Federal Reserve Governor Christopher Waller said the US central bank can watch and see what happens before taking further action with interest rates as financial markets tighten.
(Bloomberg) — Federal Reserve Governor Christopher Waller said the US central bank can watch and see what happens before taking further action with interest rates as financial markets tighten.
“The real side of the economy seems to be doing well. The nominal side is going in the direction we want. So we’re in this position where we kind of watch and see what happens on rates,” Waller said Wednesday at the annual E2 Summit in Park City, Utah.
“Financial markets are tightening up and they are going to do some of the work for us,” he said in a conversation moderated by Paul Ryan, a former Republican lawmaker who served as House speaker.
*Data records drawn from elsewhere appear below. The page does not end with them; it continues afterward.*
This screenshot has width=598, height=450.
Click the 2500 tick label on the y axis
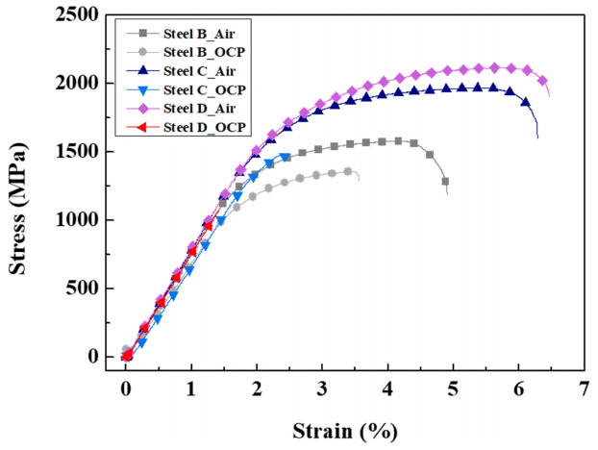[81, 15]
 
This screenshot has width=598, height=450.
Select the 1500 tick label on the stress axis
[81, 152]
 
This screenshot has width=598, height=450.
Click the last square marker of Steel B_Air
[445, 181]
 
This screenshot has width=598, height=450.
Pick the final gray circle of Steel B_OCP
[348, 171]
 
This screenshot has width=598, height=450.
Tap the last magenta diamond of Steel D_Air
[542, 81]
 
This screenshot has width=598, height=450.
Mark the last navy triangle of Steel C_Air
[525, 101]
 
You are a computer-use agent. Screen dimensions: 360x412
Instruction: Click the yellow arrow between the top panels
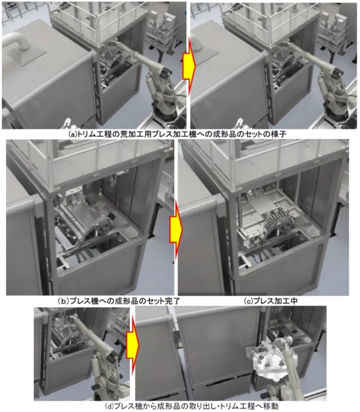(x=189, y=67)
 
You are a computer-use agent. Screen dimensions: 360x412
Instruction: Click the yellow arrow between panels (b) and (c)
(x=176, y=229)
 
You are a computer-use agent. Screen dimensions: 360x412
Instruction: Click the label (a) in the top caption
(x=71, y=134)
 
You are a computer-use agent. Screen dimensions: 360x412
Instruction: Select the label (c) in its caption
(x=248, y=301)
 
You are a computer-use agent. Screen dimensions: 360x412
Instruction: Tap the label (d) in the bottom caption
(x=109, y=407)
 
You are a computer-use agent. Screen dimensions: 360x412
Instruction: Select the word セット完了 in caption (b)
(x=163, y=301)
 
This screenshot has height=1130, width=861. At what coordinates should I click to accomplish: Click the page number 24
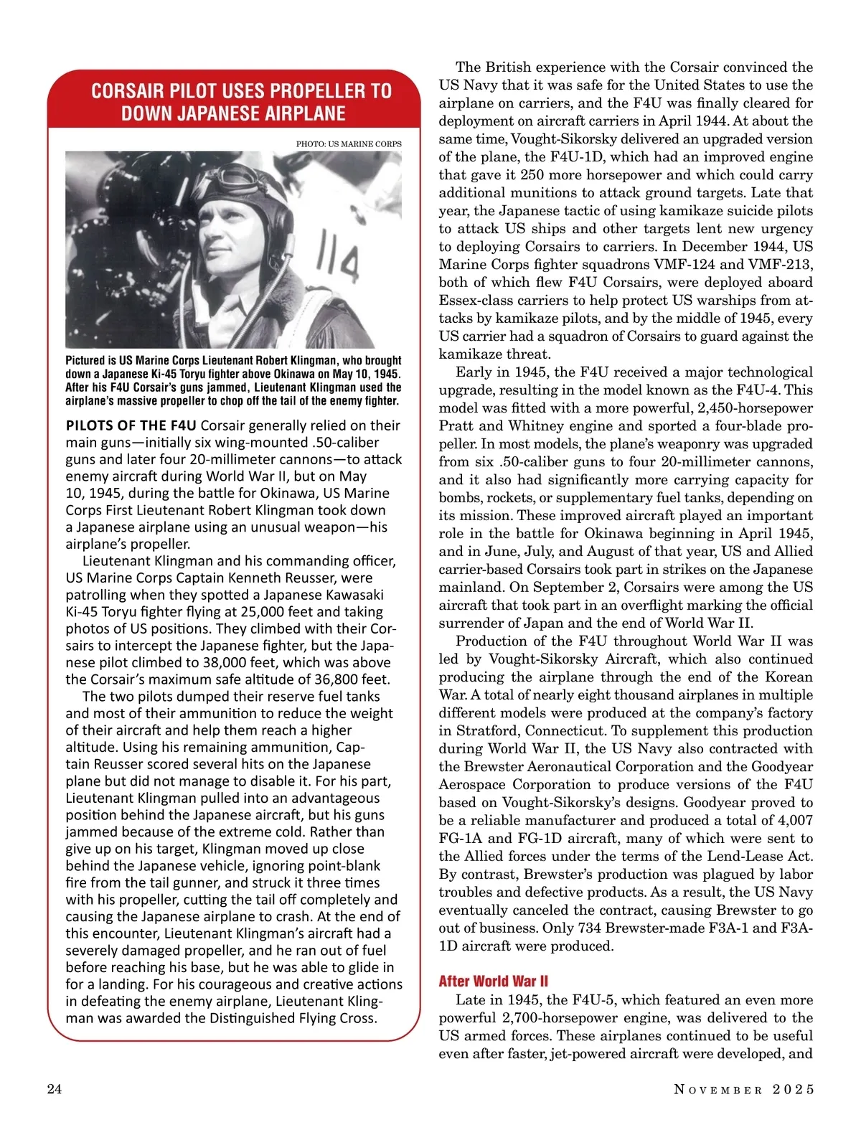54,1090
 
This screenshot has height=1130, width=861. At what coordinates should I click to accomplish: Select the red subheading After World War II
494,981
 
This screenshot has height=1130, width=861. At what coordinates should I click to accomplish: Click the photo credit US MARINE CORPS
349,143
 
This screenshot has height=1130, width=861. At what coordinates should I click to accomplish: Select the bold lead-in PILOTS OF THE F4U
131,425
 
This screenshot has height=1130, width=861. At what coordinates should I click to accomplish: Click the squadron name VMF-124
712,265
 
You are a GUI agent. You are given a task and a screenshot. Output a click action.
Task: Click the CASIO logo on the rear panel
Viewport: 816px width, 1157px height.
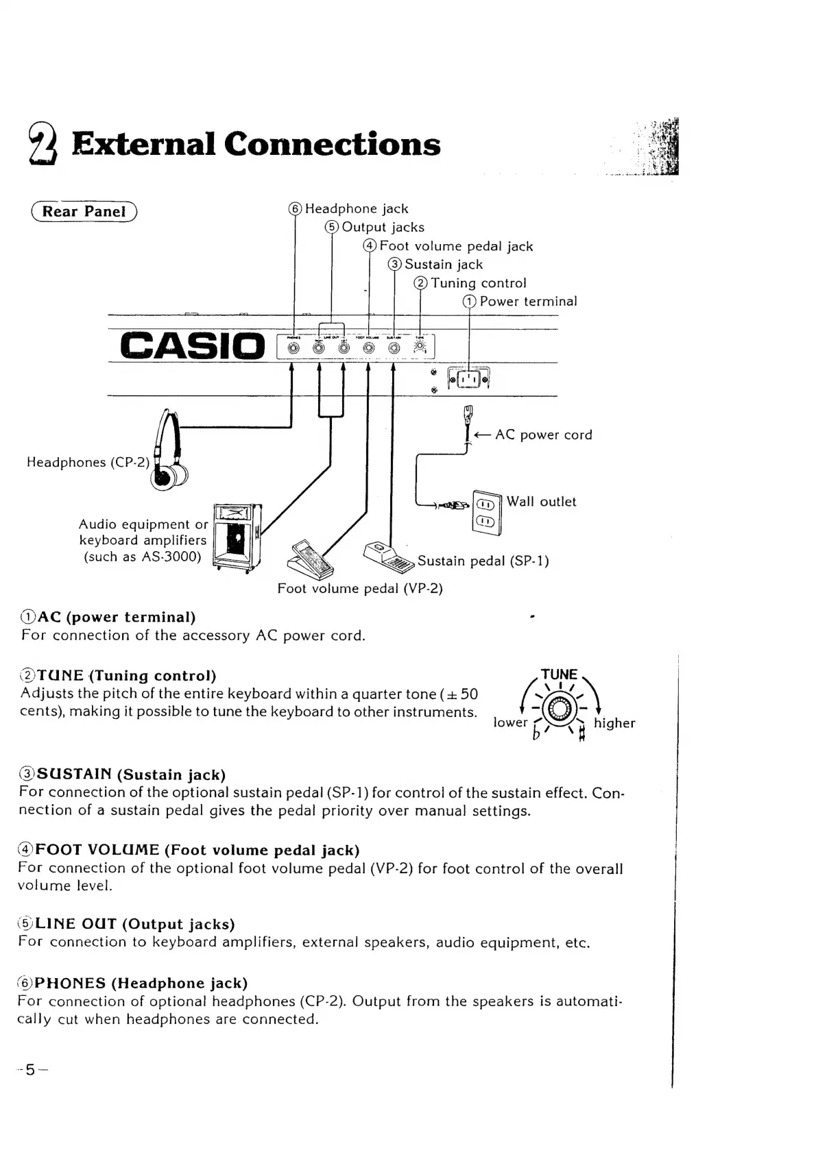[191, 345]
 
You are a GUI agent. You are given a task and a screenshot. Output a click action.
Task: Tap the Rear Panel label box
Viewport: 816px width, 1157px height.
[84, 211]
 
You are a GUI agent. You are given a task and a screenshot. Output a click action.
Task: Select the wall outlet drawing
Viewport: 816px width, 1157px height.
[486, 511]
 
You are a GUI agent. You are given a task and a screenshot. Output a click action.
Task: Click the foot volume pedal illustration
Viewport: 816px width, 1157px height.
[312, 559]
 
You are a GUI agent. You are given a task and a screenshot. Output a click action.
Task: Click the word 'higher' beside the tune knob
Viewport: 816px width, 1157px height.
[614, 723]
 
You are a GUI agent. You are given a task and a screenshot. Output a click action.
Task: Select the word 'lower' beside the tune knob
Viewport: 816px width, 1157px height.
[510, 723]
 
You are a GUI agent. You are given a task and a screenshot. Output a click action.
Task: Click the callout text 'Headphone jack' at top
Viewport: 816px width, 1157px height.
[356, 209]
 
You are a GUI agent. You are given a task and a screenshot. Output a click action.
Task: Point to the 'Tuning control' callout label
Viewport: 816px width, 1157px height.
[478, 283]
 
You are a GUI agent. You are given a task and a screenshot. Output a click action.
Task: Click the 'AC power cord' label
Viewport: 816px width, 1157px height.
[543, 435]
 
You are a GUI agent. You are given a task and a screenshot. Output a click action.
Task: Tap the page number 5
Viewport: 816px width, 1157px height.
[30, 1070]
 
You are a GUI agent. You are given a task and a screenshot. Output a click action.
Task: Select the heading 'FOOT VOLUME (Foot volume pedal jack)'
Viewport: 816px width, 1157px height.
[189, 850]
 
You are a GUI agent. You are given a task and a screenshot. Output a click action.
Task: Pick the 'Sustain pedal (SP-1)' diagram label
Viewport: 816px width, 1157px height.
[483, 561]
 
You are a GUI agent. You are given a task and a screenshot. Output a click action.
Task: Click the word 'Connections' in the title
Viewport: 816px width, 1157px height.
[332, 144]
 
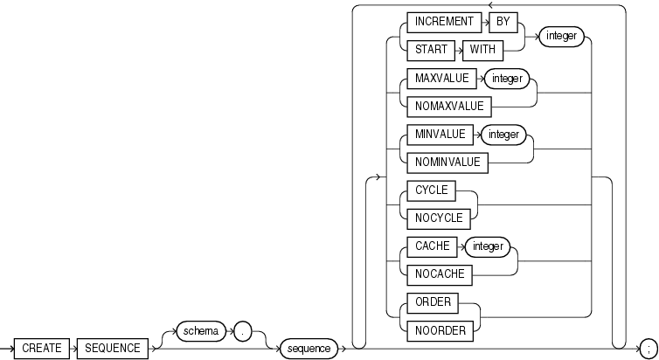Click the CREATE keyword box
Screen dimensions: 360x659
42,348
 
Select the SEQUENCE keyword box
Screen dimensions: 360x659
113,348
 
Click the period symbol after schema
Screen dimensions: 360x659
246,331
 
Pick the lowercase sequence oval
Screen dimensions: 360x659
309,348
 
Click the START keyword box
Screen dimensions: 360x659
426,50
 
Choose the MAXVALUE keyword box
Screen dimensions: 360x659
438,79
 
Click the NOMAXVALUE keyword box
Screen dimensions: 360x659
446,107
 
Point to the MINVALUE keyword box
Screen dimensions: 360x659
436,135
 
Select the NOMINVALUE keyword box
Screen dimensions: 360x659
444,163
The US economy has shown surprising resilience in the face of the Fed’s aggressive rate-hiking campaign, which took the target range for its benchmark interest rate to 5.25% to 5.5% from nearly zero in less than two years.
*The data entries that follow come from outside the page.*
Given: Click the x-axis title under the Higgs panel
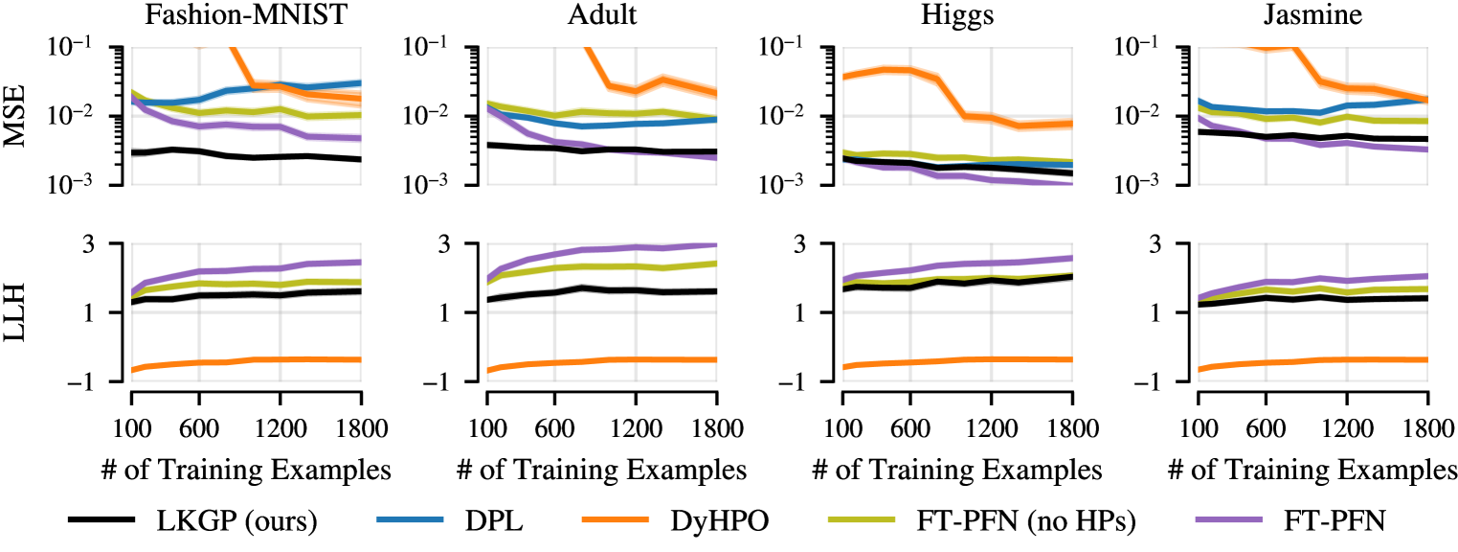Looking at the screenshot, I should point(957,470).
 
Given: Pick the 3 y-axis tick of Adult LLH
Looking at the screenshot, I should point(463,244).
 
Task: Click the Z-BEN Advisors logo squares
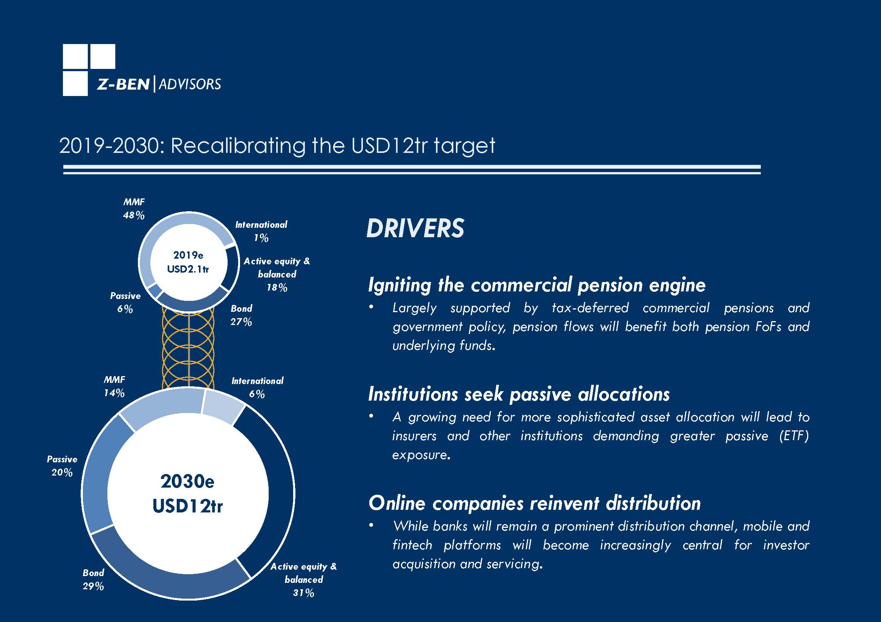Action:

Treasury yields have surged since the central bank’s September policy meeting, and other Fed officials speaking this week said the rout in bond markets may suspend the need to tighten further for now.
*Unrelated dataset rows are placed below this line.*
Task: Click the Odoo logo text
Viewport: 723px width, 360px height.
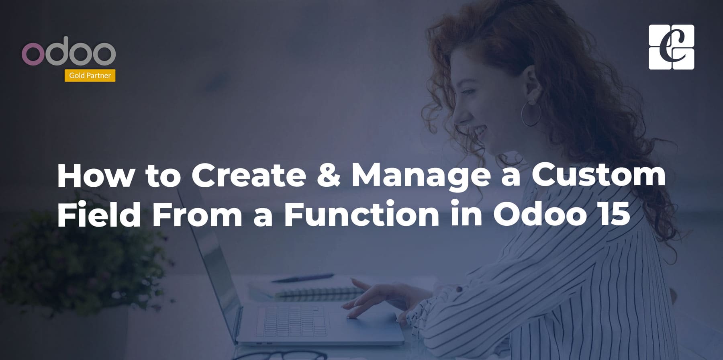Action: [69, 51]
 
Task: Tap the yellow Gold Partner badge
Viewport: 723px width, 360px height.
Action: [90, 76]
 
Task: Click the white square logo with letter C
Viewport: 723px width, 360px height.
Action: [671, 47]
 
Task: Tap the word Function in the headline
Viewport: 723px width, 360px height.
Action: [362, 214]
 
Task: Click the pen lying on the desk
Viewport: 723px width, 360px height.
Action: [303, 278]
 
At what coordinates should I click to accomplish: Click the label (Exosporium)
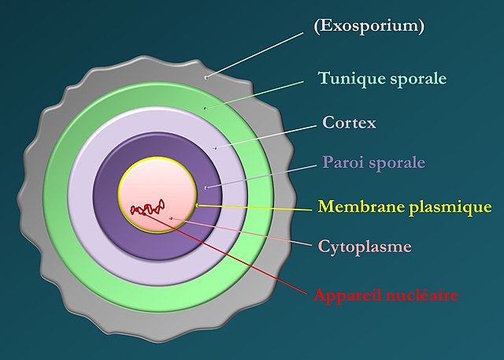click(x=369, y=26)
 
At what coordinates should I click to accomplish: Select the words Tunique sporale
click(x=382, y=79)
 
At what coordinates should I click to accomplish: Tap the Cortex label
click(x=349, y=123)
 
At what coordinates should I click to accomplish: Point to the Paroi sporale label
click(x=373, y=164)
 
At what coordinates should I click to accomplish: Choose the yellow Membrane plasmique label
click(x=405, y=207)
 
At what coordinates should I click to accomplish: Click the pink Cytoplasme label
click(x=365, y=247)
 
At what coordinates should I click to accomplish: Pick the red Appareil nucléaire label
click(x=386, y=296)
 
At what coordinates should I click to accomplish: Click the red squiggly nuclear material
click(x=145, y=209)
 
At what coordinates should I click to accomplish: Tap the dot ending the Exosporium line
click(x=206, y=77)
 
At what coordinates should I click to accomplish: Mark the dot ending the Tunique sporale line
click(x=206, y=108)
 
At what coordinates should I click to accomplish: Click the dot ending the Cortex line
click(x=215, y=147)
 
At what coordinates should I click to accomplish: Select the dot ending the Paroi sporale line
click(x=206, y=187)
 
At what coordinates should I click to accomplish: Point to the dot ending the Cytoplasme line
click(x=171, y=216)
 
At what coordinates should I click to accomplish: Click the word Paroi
click(x=341, y=164)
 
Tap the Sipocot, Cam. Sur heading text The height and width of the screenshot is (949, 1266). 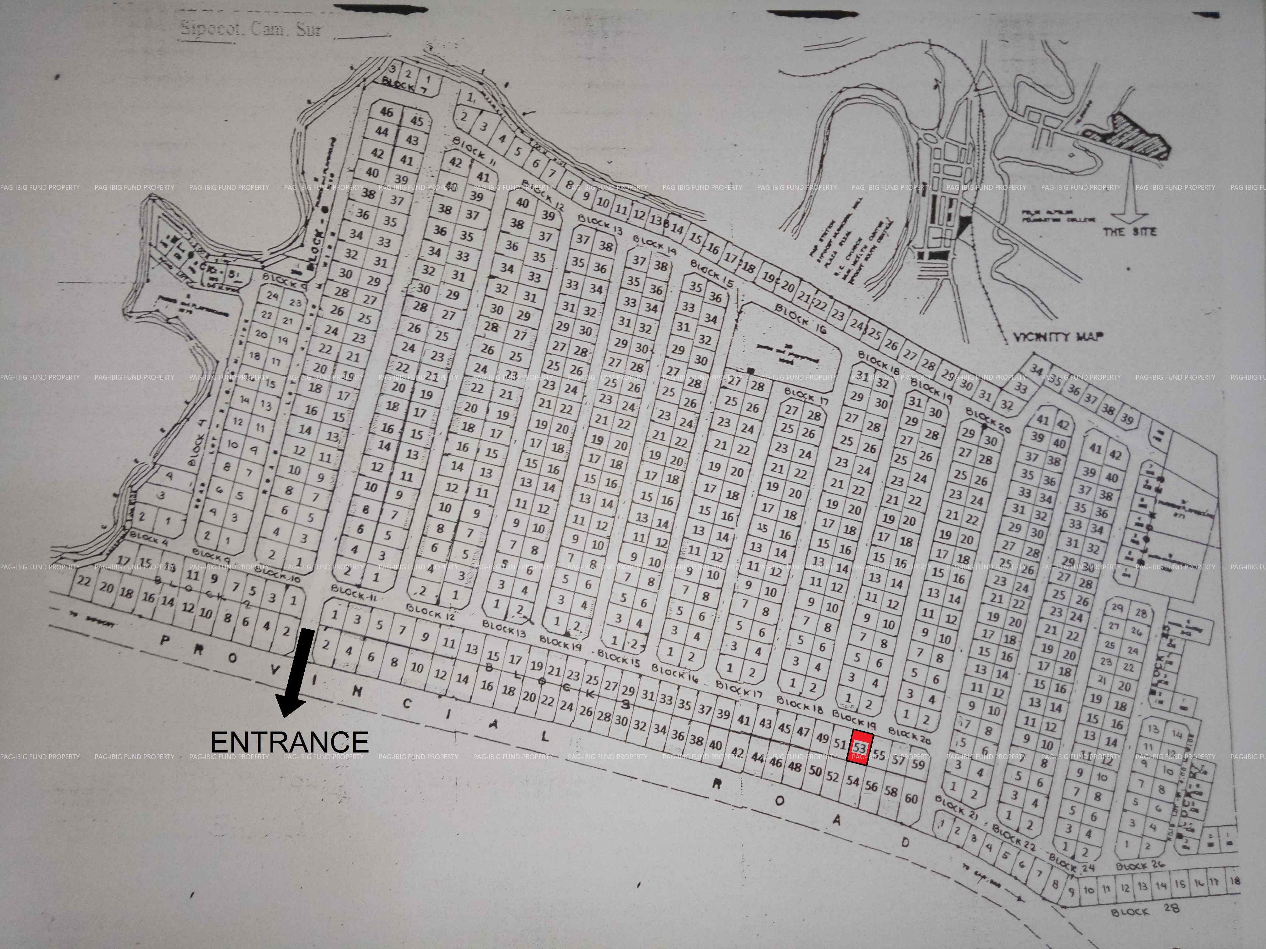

Read More: Fed Officials Head Toward Another Pause After Bond Yields Surge
Fed Vice Chair Philip Jefferson on Monday told a conference that he would “remain cognizant of the tightening in financial conditions through higher bond yields” in assessing “the future path of policy.” Earlier that day, Dallas Fed President Lorie Logan indicated that if risk premiums in the bond market are on the rise, that “could do some of the work of cooling the economy for us, leaving less need for additional monetary policy tightening.”
Investors currently see little chance of a rate hike at the Oct. 31-Nov. 1 meeting, and a less-than 20% possibility of an increase in December, according to futures.
Waller said the the Fed is “finally” getting good inflation data.
“If this continues, we’re pretty much back to our target,” he said. Wage growth is softening, which portends well for service-sector firms, he said.